I Still Know What You Learned Last Summer

Showing posts with label unix. Show all posts

GNU Parallel

I figured this was worth sharing because I myself had written two (fairly lame) clones of this program before I discovered it.

Sometimes I find myself composing and running huge shell scripts, like the following:

$ cat process-files.sh
sox input/foo.ogg output/foo.ogg channels 1
sox input/bar.ogg output/bar.ogg channels 1
sox input/baz.ogg output/baz.ogg channels 1
sox input/quux.ogg output/quux.ogg channels 1
# more of the same, for perhaps hundreds of lines...

(Aside: why not xargs? For complicated tasks, it can be error-prone or just plain insufficient. Moreover, there's a lot of value in being able to just look at the script and see exactly what is going to be executed on your behalf, especially for one-off tasks. If you know emacs macros, scripts like this are not onerous at all to generate anyway.)

If you have a sequence of tasks like this that can run independently (and they are CPU-bound), then it pays to distribute the tasks over all your CPU cores. Here's where GNU Parallel comes in handy. Just pipe into it the commands you want to execute:

$ parallel -j4 < process-files.sh

Now parallel runs up to 4 tasks concurrently, starting up a new one when each one finishes (just as if you had a queue and a pool of 4 workers). What an elegant interface.

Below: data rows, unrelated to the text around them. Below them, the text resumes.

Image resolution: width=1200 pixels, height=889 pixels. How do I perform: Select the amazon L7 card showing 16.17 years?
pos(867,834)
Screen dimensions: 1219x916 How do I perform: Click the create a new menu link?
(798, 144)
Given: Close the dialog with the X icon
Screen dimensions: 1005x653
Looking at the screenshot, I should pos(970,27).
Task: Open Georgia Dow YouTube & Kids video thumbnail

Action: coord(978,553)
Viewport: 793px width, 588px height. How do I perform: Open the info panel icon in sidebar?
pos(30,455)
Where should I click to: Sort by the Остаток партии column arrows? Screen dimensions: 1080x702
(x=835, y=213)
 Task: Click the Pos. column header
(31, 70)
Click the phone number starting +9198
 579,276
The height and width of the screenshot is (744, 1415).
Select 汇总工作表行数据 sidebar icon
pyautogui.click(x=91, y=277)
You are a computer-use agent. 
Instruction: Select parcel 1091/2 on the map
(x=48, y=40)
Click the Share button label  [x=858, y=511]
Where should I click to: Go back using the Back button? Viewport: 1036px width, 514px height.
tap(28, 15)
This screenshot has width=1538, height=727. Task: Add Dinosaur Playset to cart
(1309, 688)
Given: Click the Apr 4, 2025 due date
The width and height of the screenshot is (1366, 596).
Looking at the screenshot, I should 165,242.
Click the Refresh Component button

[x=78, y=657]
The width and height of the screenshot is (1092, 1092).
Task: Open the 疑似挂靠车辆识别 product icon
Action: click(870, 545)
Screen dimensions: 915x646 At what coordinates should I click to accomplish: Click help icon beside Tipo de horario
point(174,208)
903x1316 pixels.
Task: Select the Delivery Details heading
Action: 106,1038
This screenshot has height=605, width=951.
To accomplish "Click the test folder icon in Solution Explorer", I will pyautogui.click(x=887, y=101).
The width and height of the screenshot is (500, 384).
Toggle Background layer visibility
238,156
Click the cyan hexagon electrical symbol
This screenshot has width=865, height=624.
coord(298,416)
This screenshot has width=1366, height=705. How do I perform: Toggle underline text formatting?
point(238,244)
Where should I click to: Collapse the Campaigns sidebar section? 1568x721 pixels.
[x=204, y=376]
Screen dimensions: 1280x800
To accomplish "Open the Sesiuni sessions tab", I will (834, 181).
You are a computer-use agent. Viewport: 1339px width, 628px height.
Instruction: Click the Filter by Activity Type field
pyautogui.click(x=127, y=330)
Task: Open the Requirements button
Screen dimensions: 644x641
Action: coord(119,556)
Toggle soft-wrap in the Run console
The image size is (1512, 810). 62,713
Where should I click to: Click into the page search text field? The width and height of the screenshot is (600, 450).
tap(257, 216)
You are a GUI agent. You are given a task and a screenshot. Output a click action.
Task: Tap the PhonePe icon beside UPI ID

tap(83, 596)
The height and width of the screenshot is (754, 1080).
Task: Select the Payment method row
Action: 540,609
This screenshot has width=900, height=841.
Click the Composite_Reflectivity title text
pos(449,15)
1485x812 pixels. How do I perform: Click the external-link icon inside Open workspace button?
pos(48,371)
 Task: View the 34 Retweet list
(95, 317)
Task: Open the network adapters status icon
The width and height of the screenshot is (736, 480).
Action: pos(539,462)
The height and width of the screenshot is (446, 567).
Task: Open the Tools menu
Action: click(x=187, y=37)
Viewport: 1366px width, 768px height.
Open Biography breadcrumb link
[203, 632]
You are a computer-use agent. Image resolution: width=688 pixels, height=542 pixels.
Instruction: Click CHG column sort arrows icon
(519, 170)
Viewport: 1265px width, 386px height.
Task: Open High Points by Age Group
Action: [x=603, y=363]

GNU Parallel has a bunch of more advanced features that are worth checking out, for example, preserving the proper ordering of standard output across tasks (to maintain the illusion of sequential-ness), or showing an ETA.

GNU Parallel is not in the official Debian/Ubuntu repos (as far as I can tell) but it is a snap to build from source, and it's the sort of thing I'd want floating around in my ~/bin everywhere I work.

Network transparency makes distance irrelevant

The recent version of Ubuntu and the upcoming version of Fedora both ship with PulseAudio, a sound server which supports, among other things, network-transparent operation: you can take any program that generates sound and redirect that sound to be played on any other machine with a PulseAudio server.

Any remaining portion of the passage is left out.